A Win Followed By Another Problem

Yay! I googled and googled and googled and eventually found a few blogs with useful information and guides to get Windows to see OpenSolaris shares, and if Windows can do it, the Mac can.

If you've happened on this page looking for the answer I found, I apologize. It was like 4am when I got it working and I went to sleep pretty much immediately but I'll post a few pages from the history that I think were helpful.... I was pretty tired.

A good place to start if you're just considering using OpenSolaris for NAS (network access storage)
Simons Blog:A Home Fileserver using ZFS
I started following the guide at:
Corner 11:Adventures in Opensolaris - Build a ZFS pool as a network share
but he got a bit vague on a couple of steps but got me most of the way.
This one cleared up the steps I was having problems with.
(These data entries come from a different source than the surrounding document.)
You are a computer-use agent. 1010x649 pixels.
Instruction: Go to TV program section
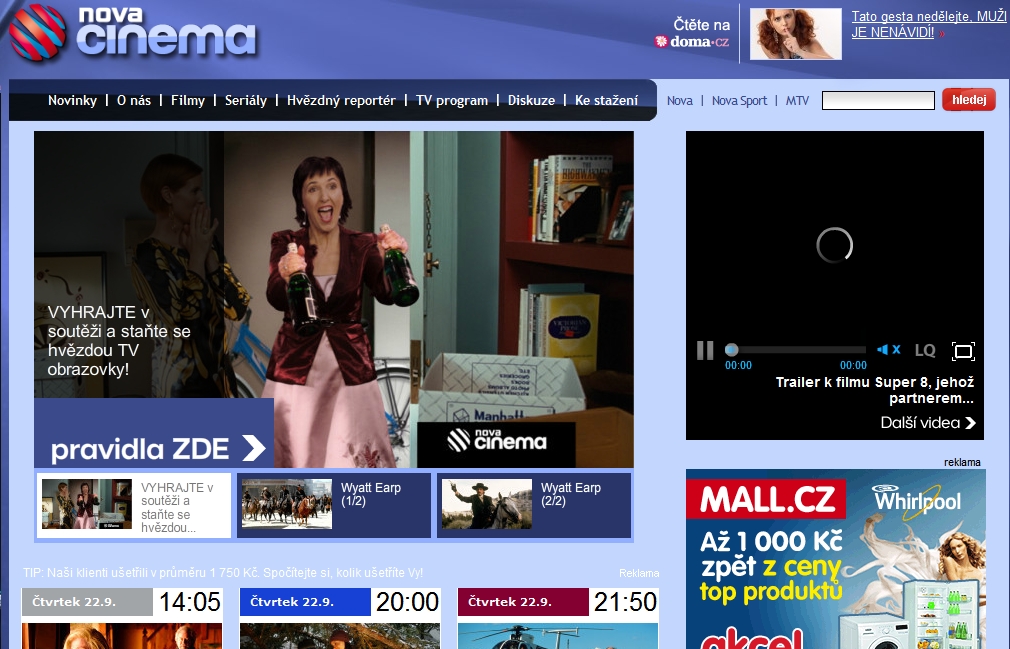[x=452, y=100]
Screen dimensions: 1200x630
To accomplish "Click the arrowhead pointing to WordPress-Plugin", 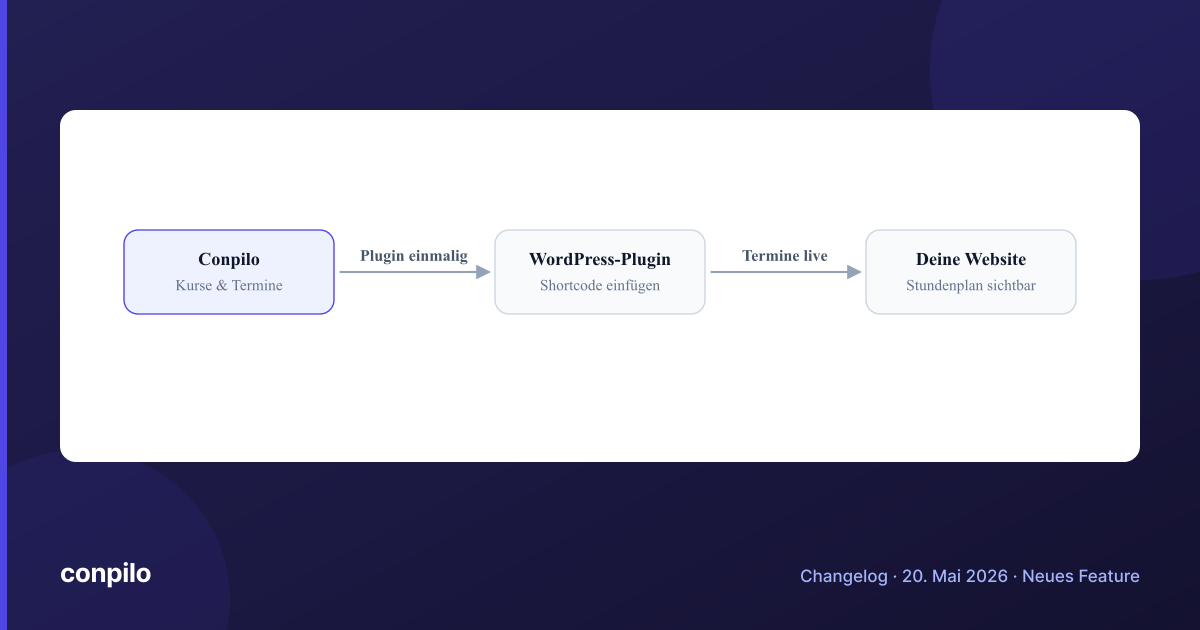I will coord(484,272).
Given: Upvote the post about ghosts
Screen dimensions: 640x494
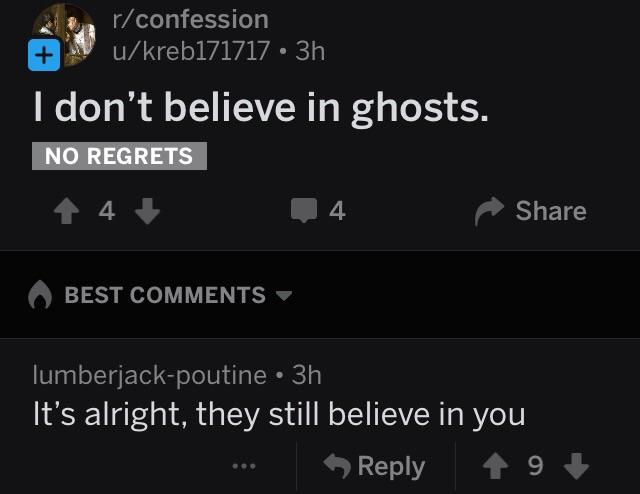Looking at the screenshot, I should 67,211.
Anyway, the point is that after yet another fresh install of OpenSolaris and lots of reading and typing terminal commands, I can now access my ZFS File server from my Mac. That's what the "Yay!" was about.
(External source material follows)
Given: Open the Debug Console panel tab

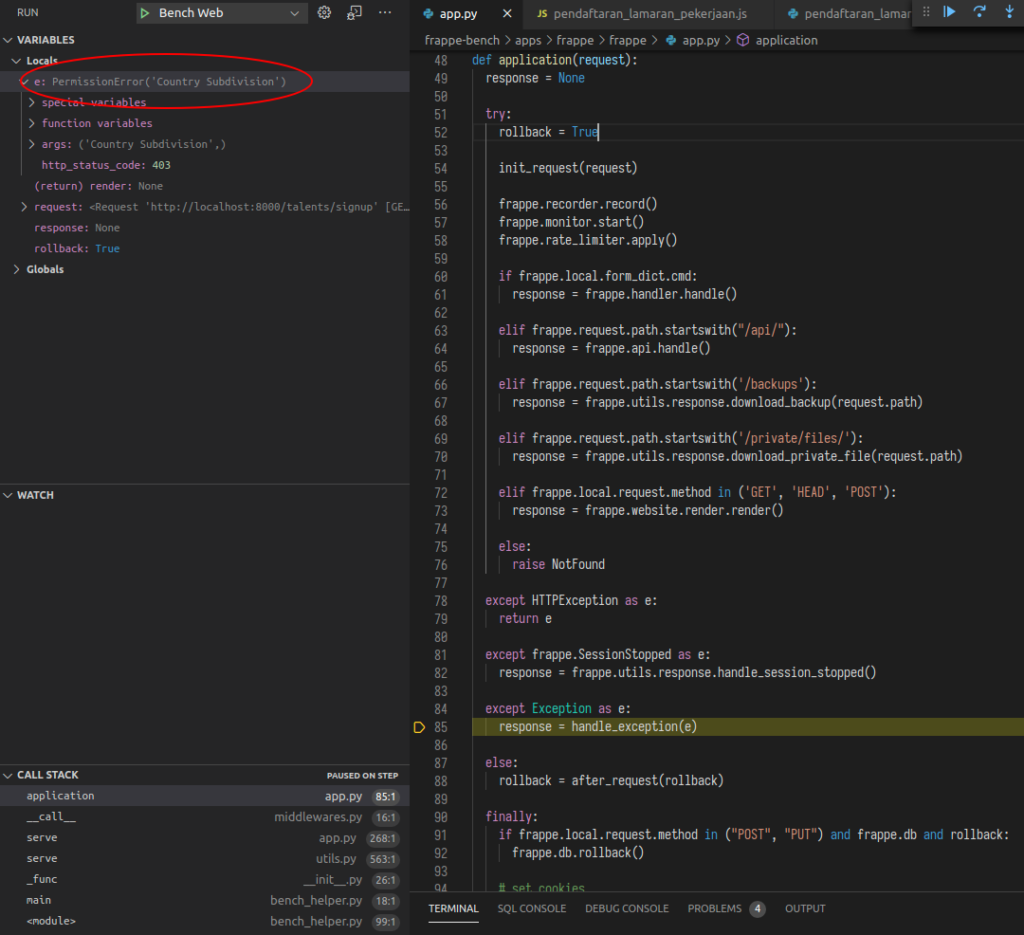Looking at the screenshot, I should [x=626, y=909].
I've only been playing with OpenSolaris for about a week now in it's painfully obvious to me that I still have a lot to learn. A fact that hit home hard when I tried to copy something onto the file server. I couldn't. In fact, I couldn't even copy a file to the ZFS volume from OpenSolaris. So my next challenge is to decipher folder permissions. I think I have a clue... it's starts with chmod.
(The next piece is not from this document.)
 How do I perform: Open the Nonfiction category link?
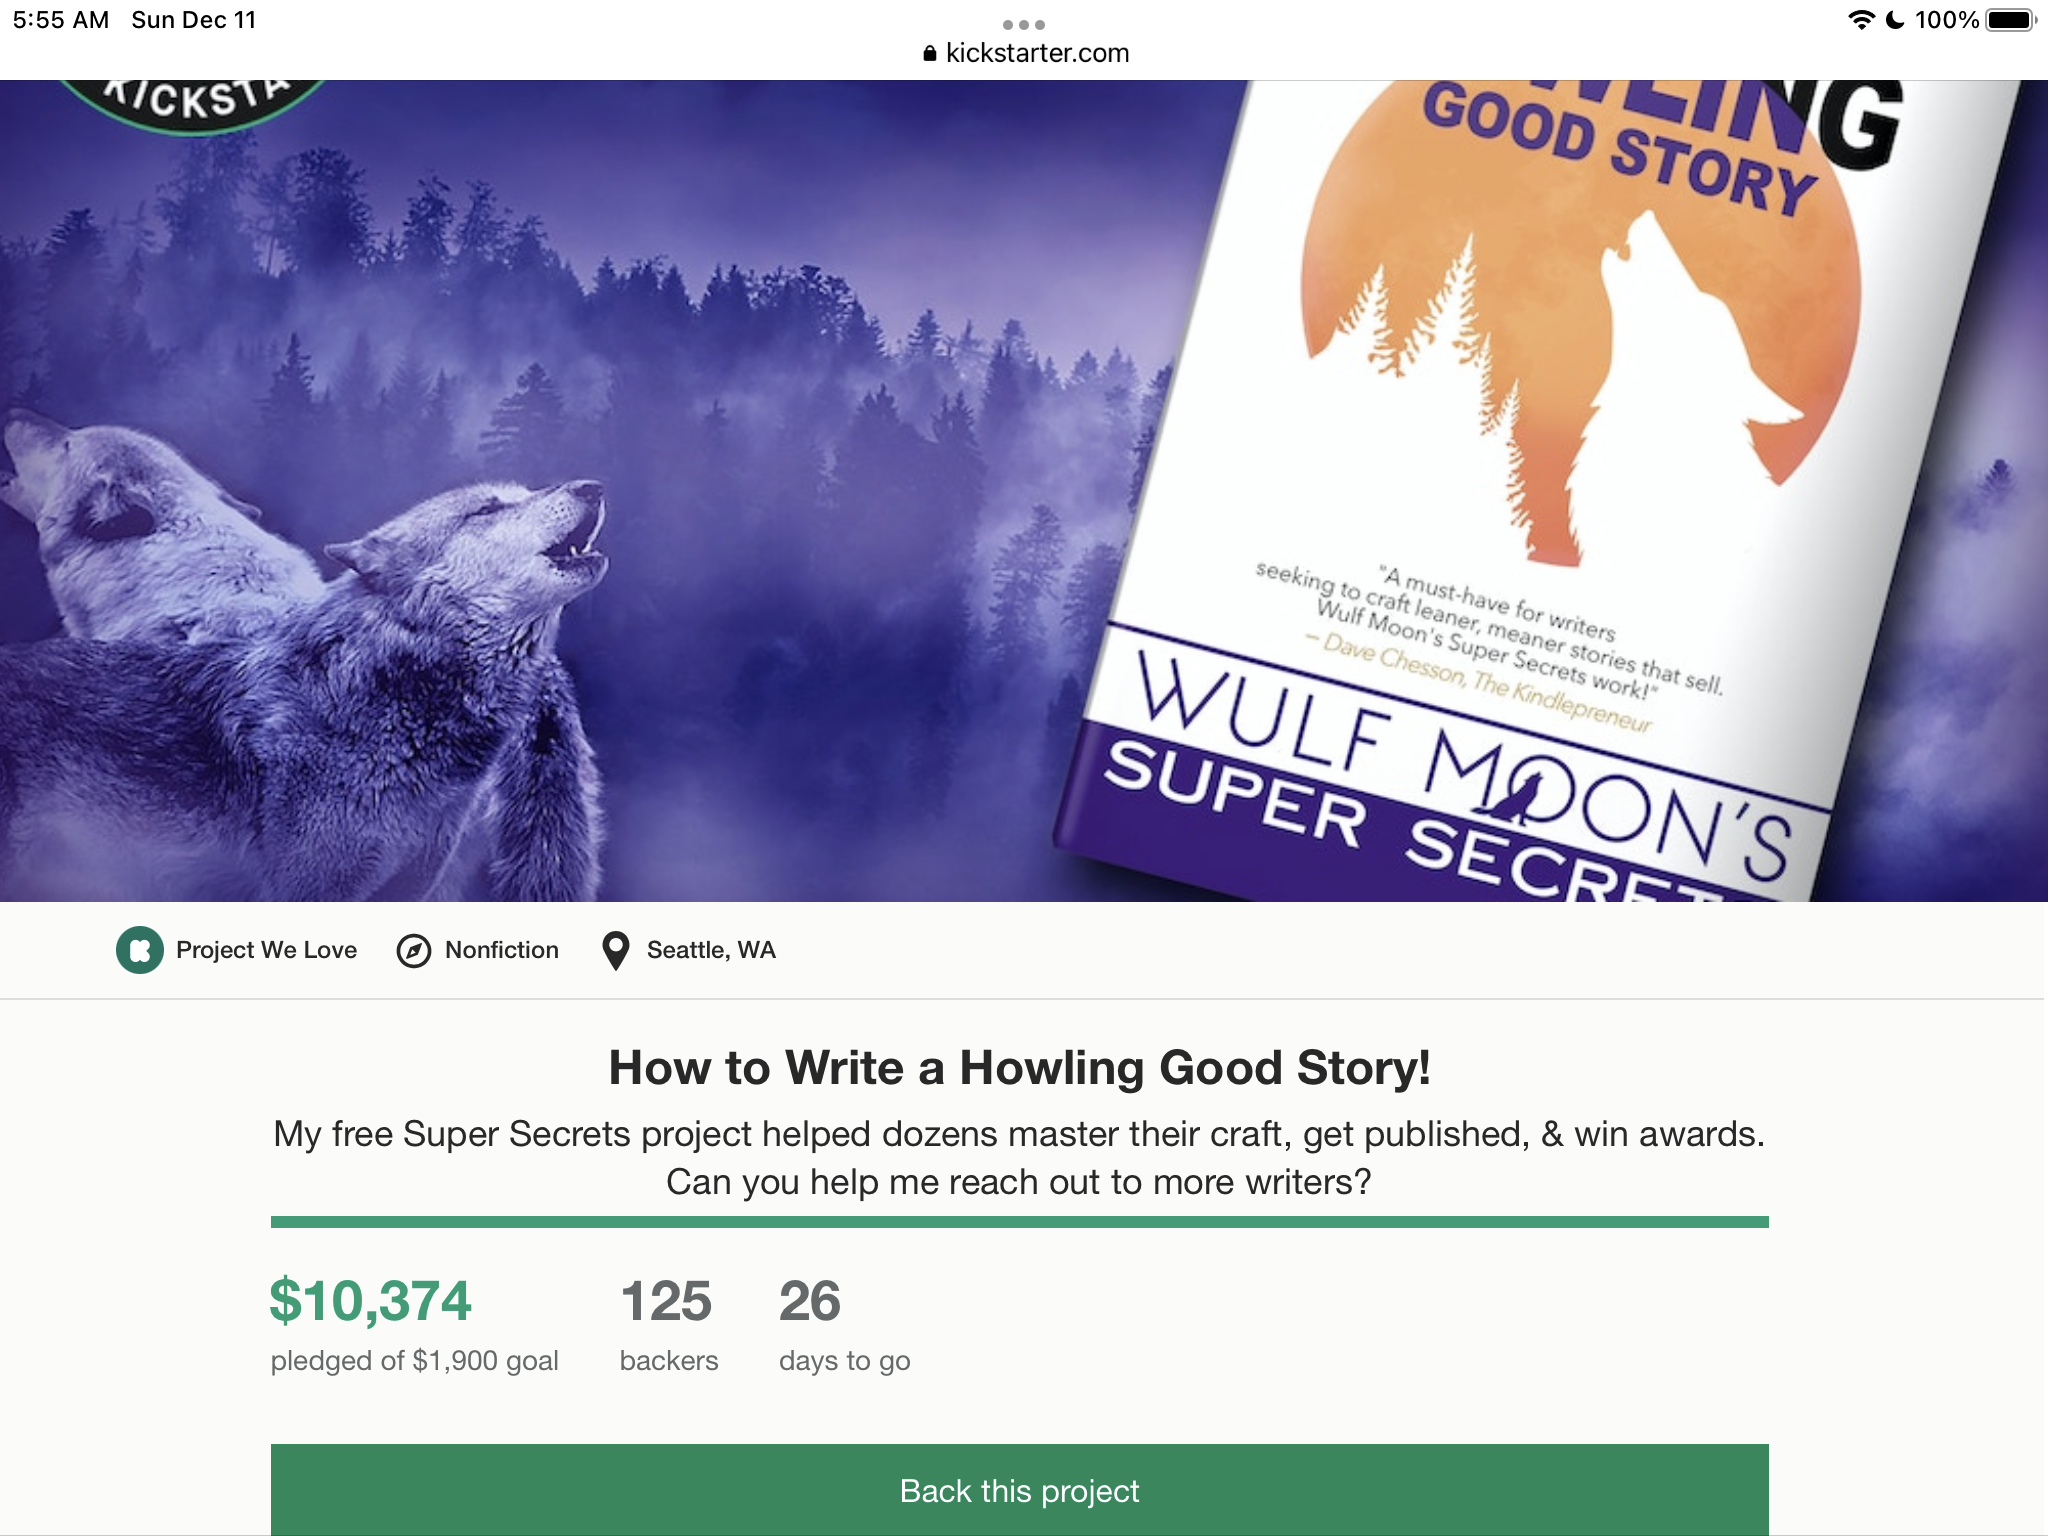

I'm sure there's a whole lot more reading and probably some lengthy terminal sessions involved... Mick suggested that I visit a OpenSolaris IRC Chat Room, a suggestion I took about a day before I received. OpenSolaris comes with Pidgin - a multi service chat client (like MSN or GoogleTalk but more useful) and checking out the IRC channel (#opensolaris at Freenode.net) was what I was doing while googling.

Is it too soon to say googled with a little 'g'?

I like to scope an IRC channel before I blurt out a question - especially a channel full of techies. I've worked as a computer tech so I know what it's like to be asked stupid questions - often the same questions from different people, and some tech-type channels have rules like "Don't ask questions that are already answered in our FAQ" and "No Noobs". So I said "hi" when I entered and sat back to see if I could understand what everyone was saying, to see if I had learned enough to jump into a conversation.

Considering OpenSolaris is kind of like the 'in-development-bleeding-edge' version of Sun Solaris, it wasn't surprising that these guys were talking like programmers and developers, not a newbie helpline.

Still, I might ask them about chmod... nah!

2 comments:

Unknown said...

Hi Jon,

Better than using chmod etc is to set up your ZFS file systems so that permissions are inherited and propagated to all child directories and files automatically without further operator intervention.

See this for an idea of what I mean:
http://breden.org.uk/2009/05/10/home-fileserver-zfs-file-systems/

Cheers,
Simon

Unknown said...

ZFS ACLs are what to use, but you're right that chmod is the way to apply the ACLs. See link above in previous comment where examples of setting the ACLs are shown.